This week Miroslav Volf and philosopher John Hare (Noah Porter Professor of Philosophical Theology at Yale Divinity School) discuss New York Governor Andrew Cuomo’s fundamental question behind reopening the economy from COVID-19 lockdown, “How much is a human life worth?”
Why we should go to such great lengths, sacrificing so much, to save a single human life? What about humans gives us dignity? How should we approach the dilemmas posed by incommensurable values, where there’s no agreed upon standard for comparison? How can we better frame the question of the value of human life by observing the life of Jesus?
Show Highlights
- “My conviction is that human life doesn't have a price. And I take this from the philosophy of Immanuel Kant, who distinguishes between the dignity human life has, and price. And dignity is, he says, incommensurable worth."
- "Jesus came to be with us: Emmanuel. And that's what we have lost. We can't be with each other. … I think what we've learned through this is: A good human life is one that has physical contiguity with other humans."
- "Often we speak as though we're balancing the value of the human life against the $30,000 [a stat mentioned in the conversation]. But balancing is a metaphor where you have commensurable units. You've got a balance of two pans with weights going up and down, and they're commensurable with each other. ... Dignity is incommensurable worth.
So, I don't want to say that a human life is worth $30,000. Actually I don't think it's worth $10 million either. But it is true that we have to rank goods as a matter of public policy."

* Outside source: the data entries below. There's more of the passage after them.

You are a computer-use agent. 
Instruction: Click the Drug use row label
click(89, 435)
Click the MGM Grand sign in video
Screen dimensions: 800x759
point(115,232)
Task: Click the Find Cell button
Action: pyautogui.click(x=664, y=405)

- "I was for some years working on the staff of Congress, and public policy decisions often came down to this question of comparing goods. I think a Christian has has something to say about this, and it is, Miroslav, part of your work, that you've been thinking about what a good human life is like. One of the ways to look at that is to look at what the life of Jesus was like. And that gives us a sense of what's important, what matters. It doesn't answer all the questions, but it does give us a map as it were, of how we should think about what is more important and what is less."